## [Yönerge ve Koşullar]
Aşağıdaki sayfa metninde "Farklı kökenlerden ve" ifadesiyle başlayıp "konu alanı oldu." ifadesine kadar devam eden bölümü hiçbir değişiklik yapmadan çıktı olarak verin.

## [Sayfa Metni]
━━━━━━━━━━
Farklı kökenlerden ve kültürlerden gelen iki sanatçıyı kısaca tanıtmış olalım. 1929 İstanbul doğumlu olan B. DOĞANÇAY ile 1926 Quimper – Fransa doğumlu J. VİLLEGLE, ölümü 1922 Paris. B.DOĞANÇAY ilk eğitimini babası ressam Adil DOĞANÇAY ve Arif KAPTAN dan alır. Paris Üniversitesi’nde Ekonomi doktorası diplomasını aldı. Paris de olduğu dönemde
‘’ L’ Academie de la Grand Chaumiere ,,de resim çalışmalarına katıldı. 1962 de New York da diplomatik kariyerinin ardından 1964 de tamamen kendini sanata adamaya karar verdi ve New York’a yerleşti. Çeşitli kentlere yolculuk etme isteği ile şehirlerde neler olduğunu görmek istemesi, sanatsal yönelimlerinin bu yönde olmasını sağladı. Duvar yüzeyleri konu alanı oldu.
━━━━━━━━━━
## [Veri Kümesi İçeriği]
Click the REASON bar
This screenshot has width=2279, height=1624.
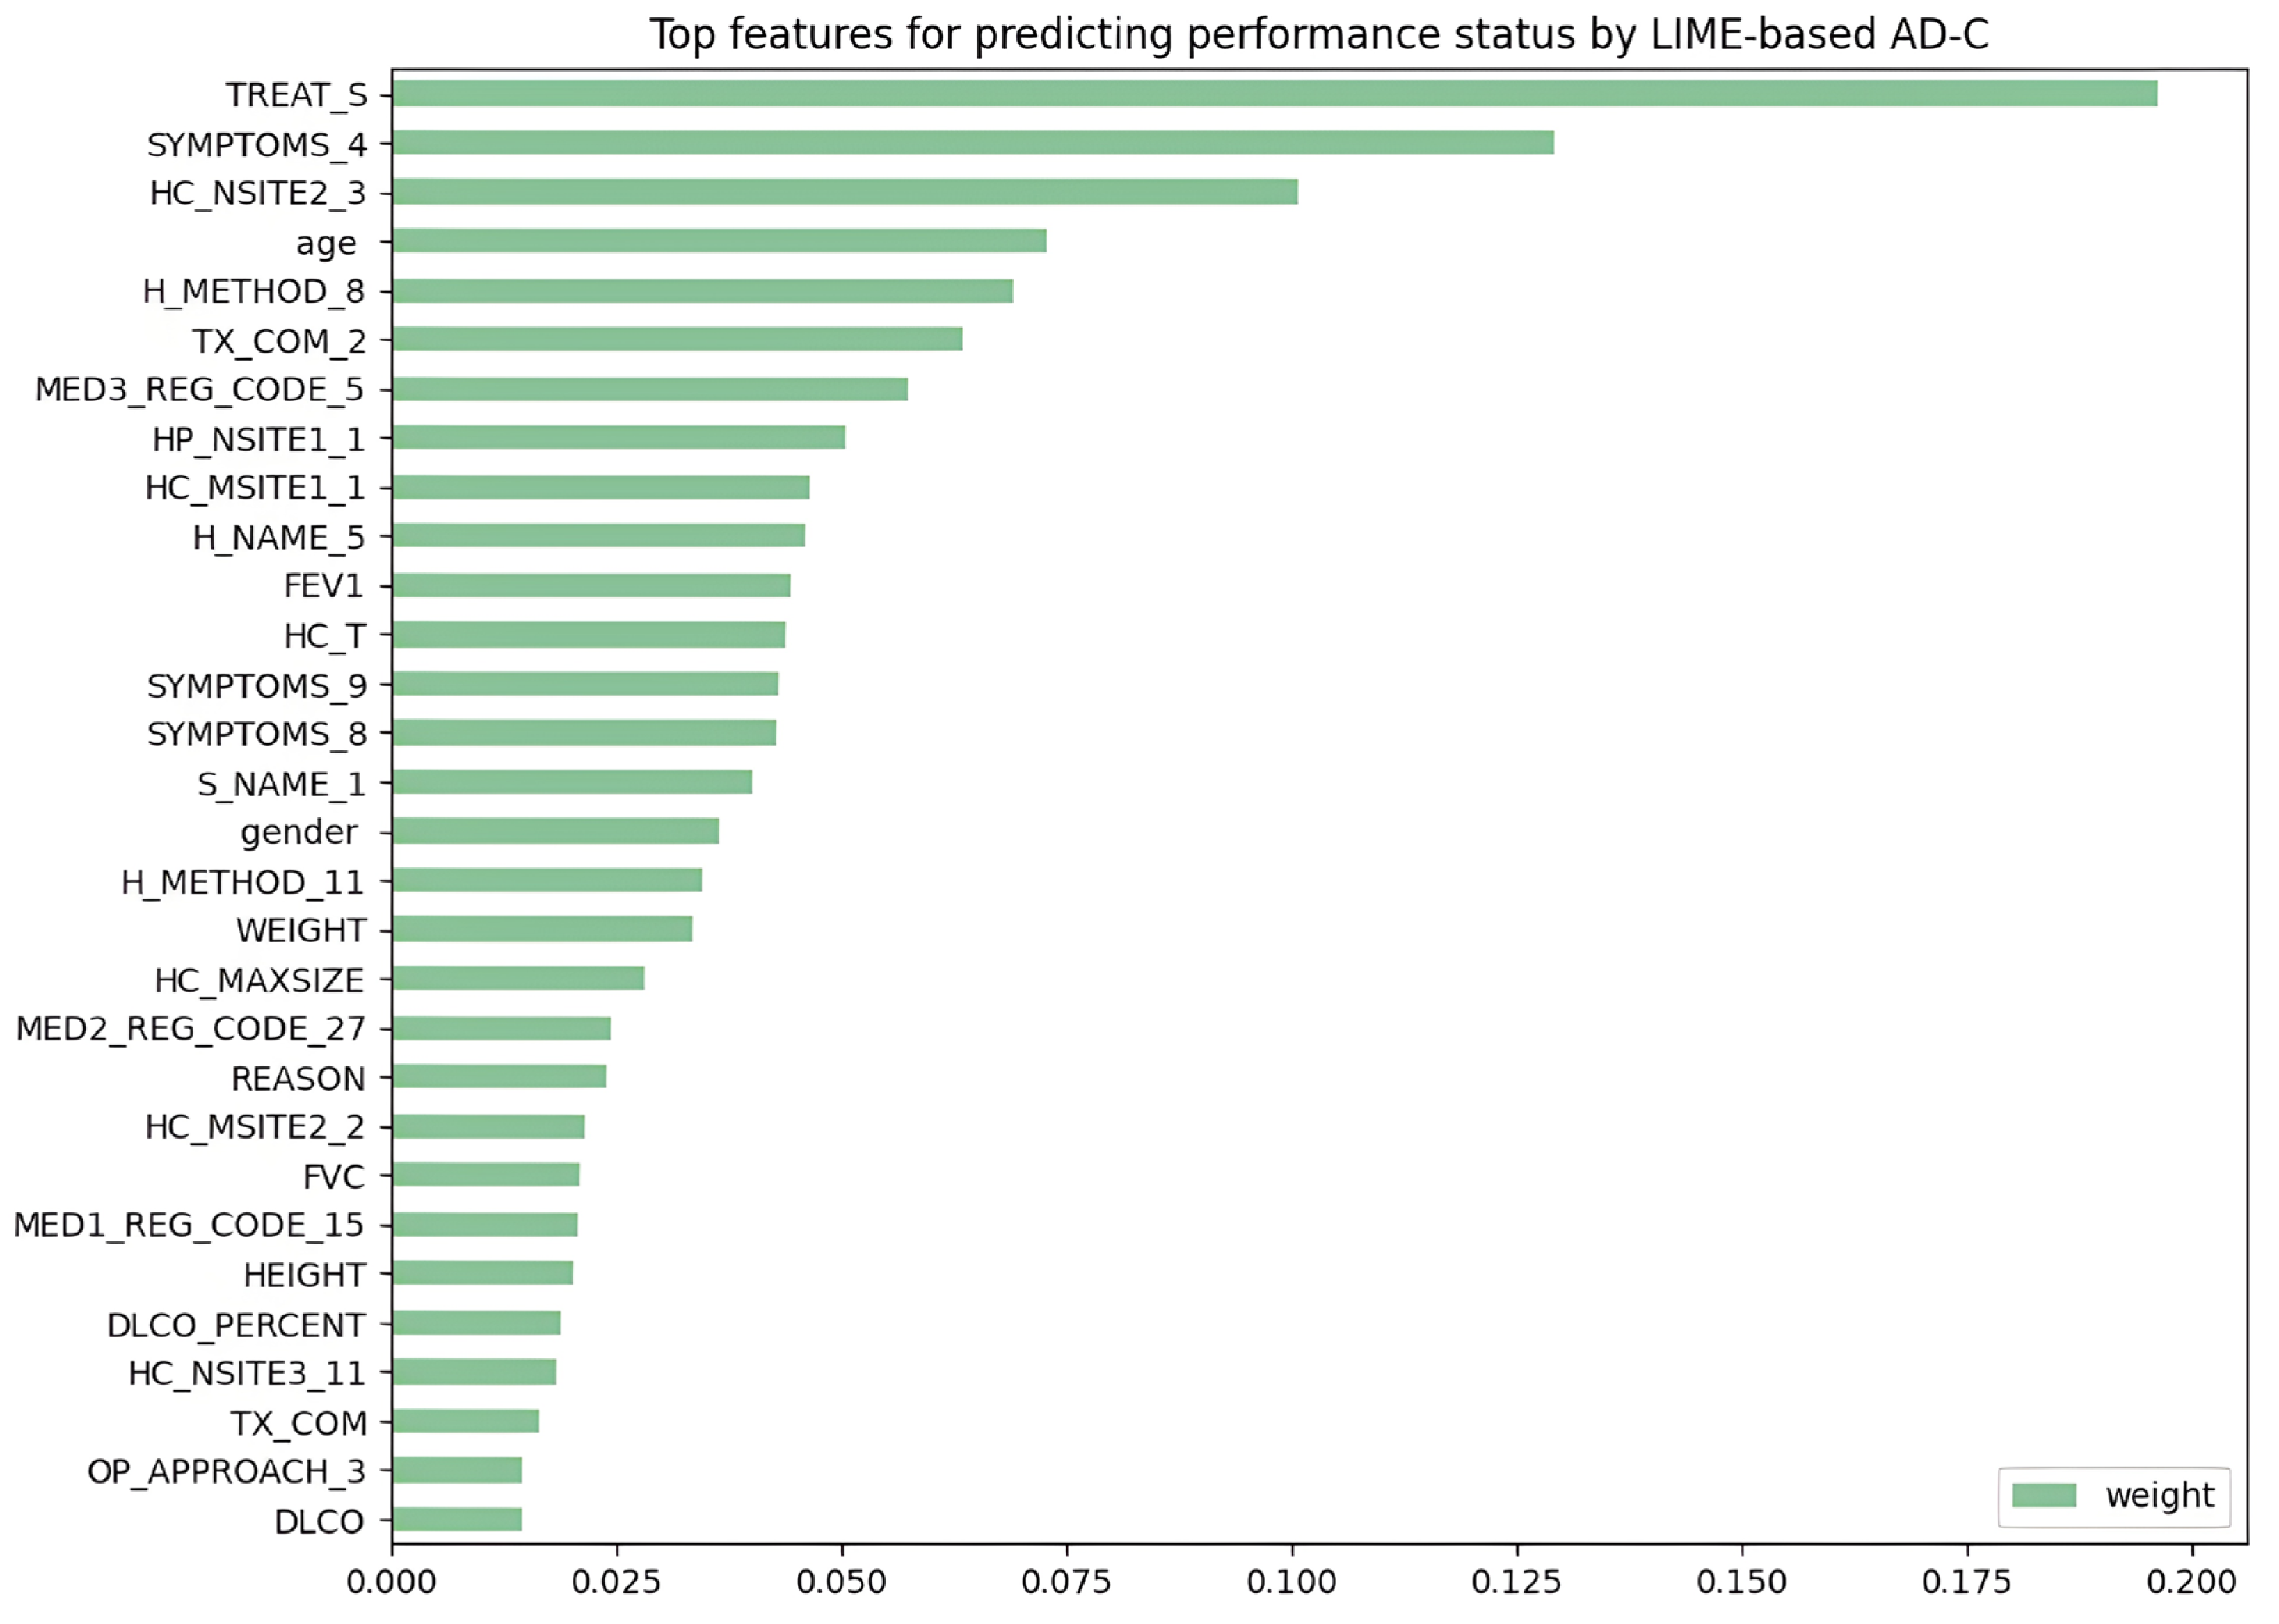click(x=499, y=1077)
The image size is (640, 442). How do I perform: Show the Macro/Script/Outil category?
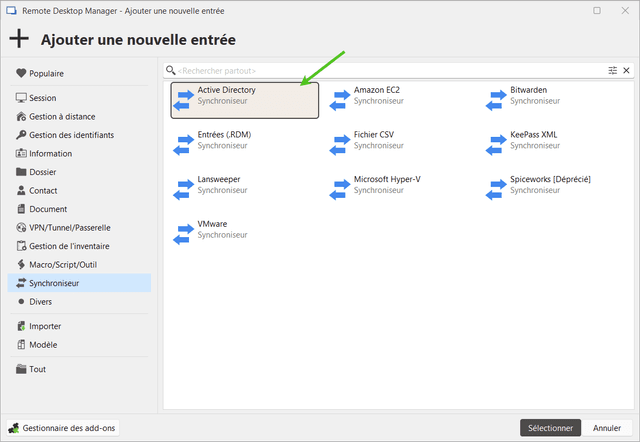63,264

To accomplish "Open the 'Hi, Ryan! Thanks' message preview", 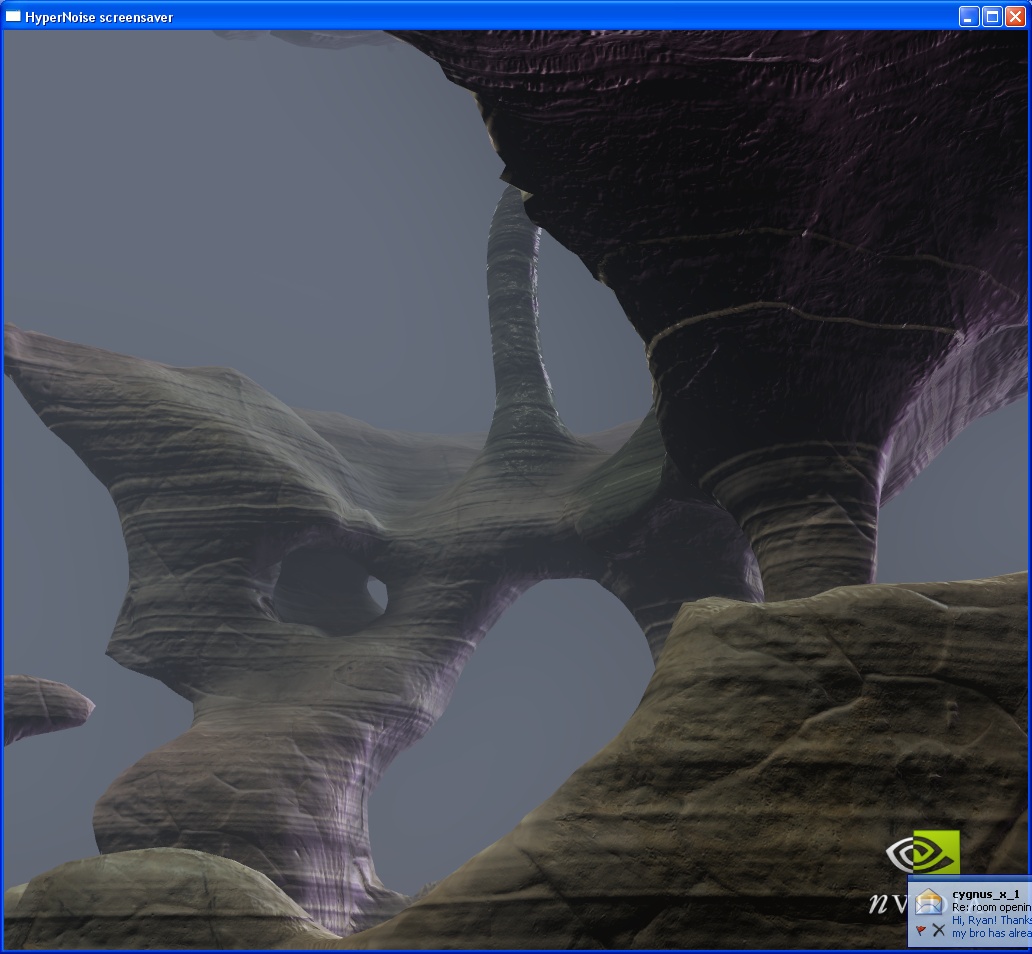I will click(990, 920).
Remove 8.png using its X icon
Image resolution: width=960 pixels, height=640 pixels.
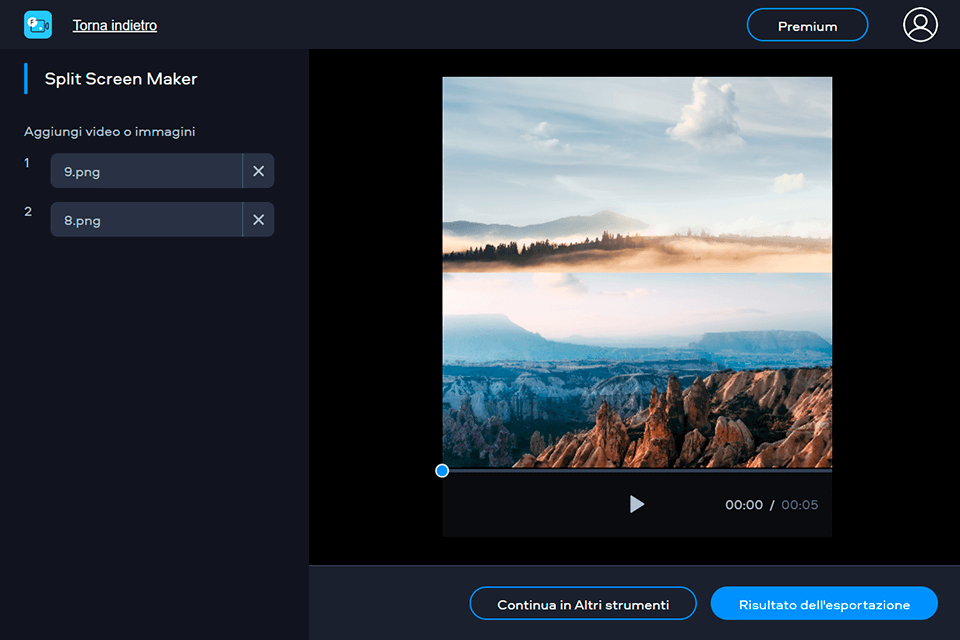coord(258,219)
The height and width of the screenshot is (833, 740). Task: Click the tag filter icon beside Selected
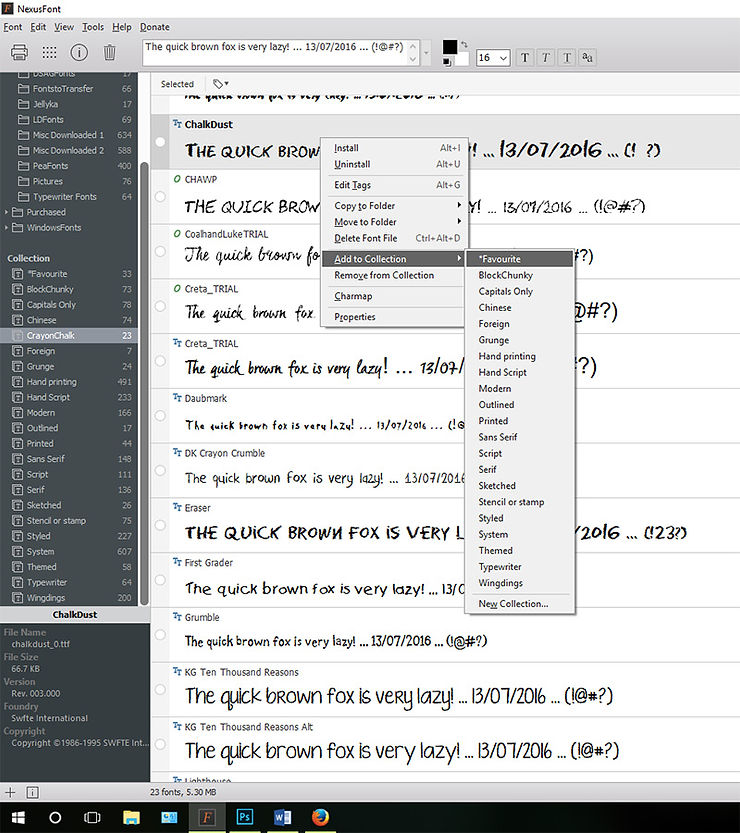pos(220,84)
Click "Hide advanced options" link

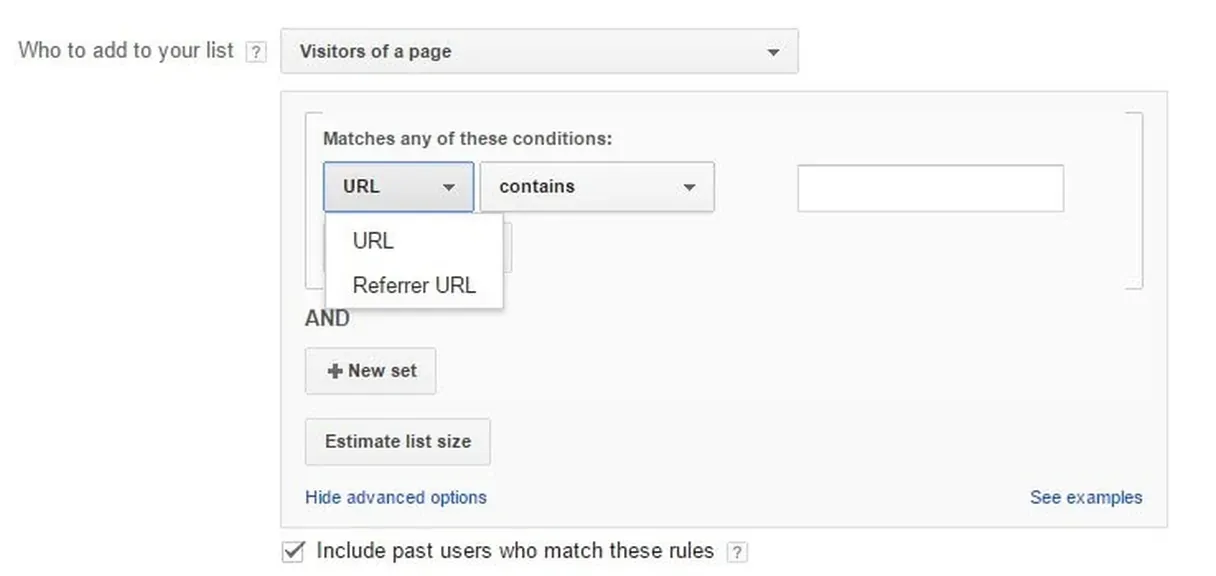[395, 497]
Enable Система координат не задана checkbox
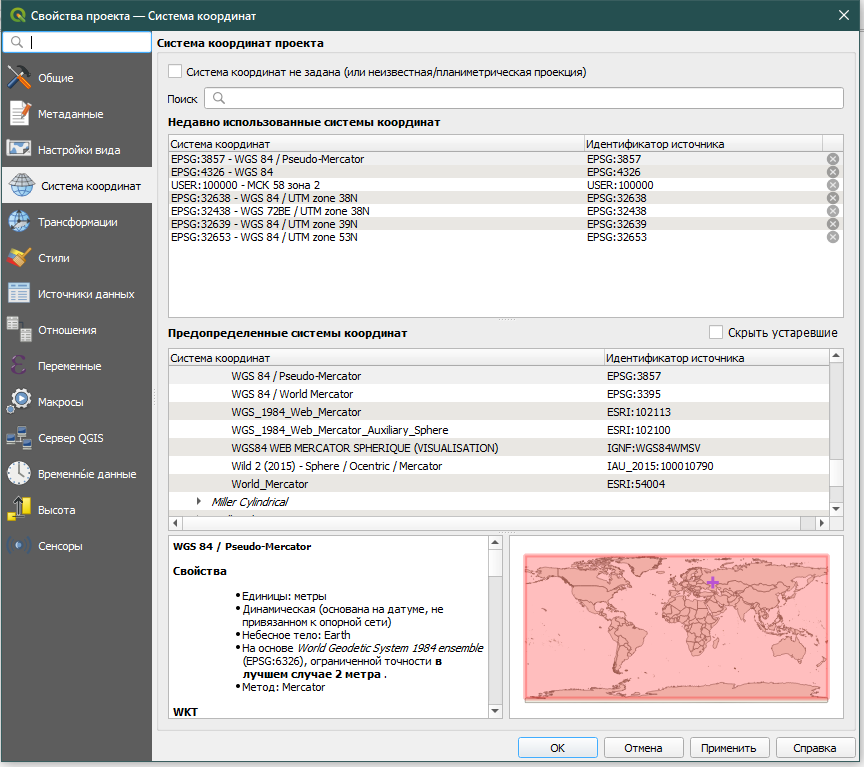 point(176,72)
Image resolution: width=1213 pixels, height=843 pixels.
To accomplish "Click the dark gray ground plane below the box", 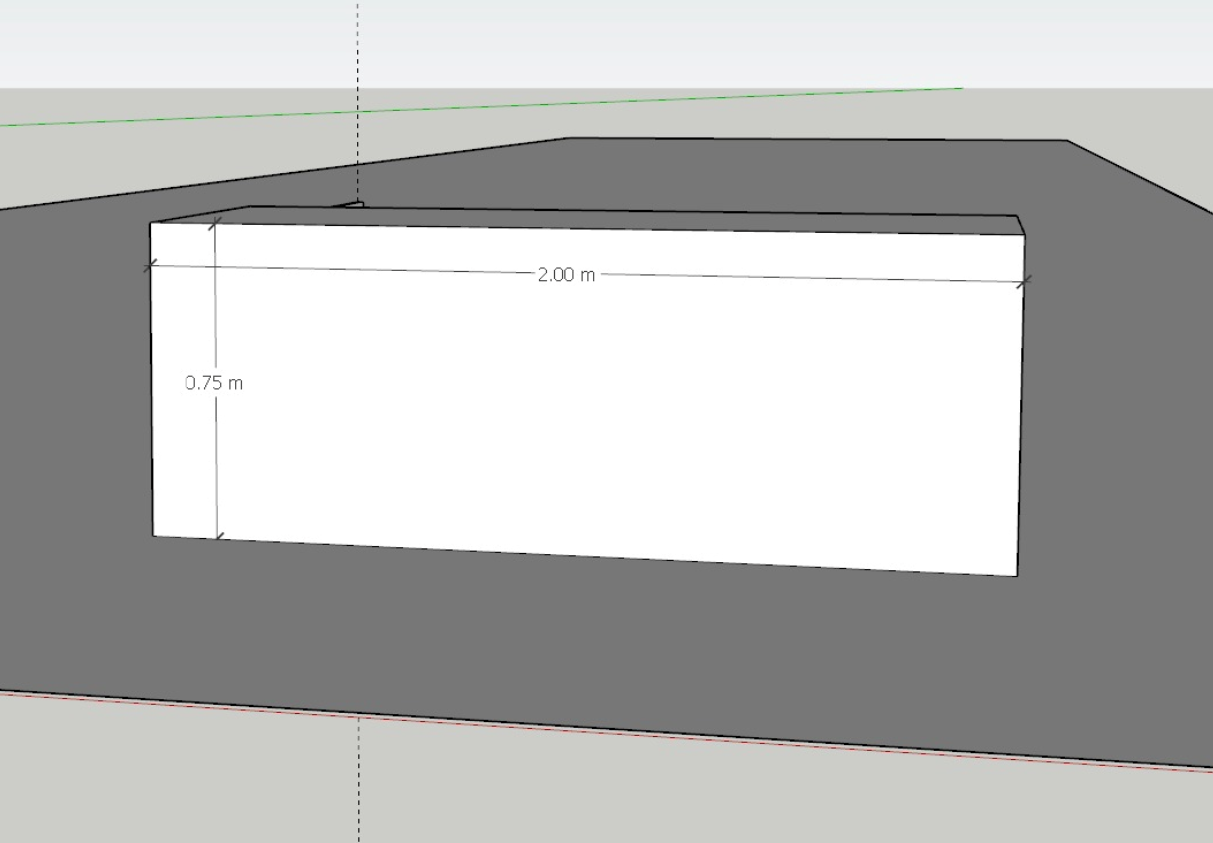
━━━━━━━━━━
## [Sonuç]
Farklı kökenlerden ve kültürlerden gelen iki sanatçıyı kısaca tanıtmış olalım. 1929 İstanbul doğumlu olan B. DOĞANÇAY ile 1926 Quimper – Fransa doğumlu J. VİLLEGLE, ölümü 1922 Paris. B.DOĞANÇAY ilk eğitimini babası ressam Adil DOĞANÇAY ve Arif KAPTAN dan alır. Paris Üniversitesi’nde Ekonomi doktorası diplomasını aldı. Paris de olduğu dönemde
‘’ L’ Academie de la Grand Chaumiere ,,de resim çalışmalarına katıldı. 1962 de New York da diplomatik kariyerinin ardından 1964 de tamamen kendini sanata adamaya karar verdi ve New York’a yerleşti. Çeşitli kentlere yolculuk etme isteği ile şehirlerde neler olduğunu görmek istemesi, sanatsal yönelimlerinin bu yönde olmasını sağladı. Duvar yüzeyleri konu alanı oldu.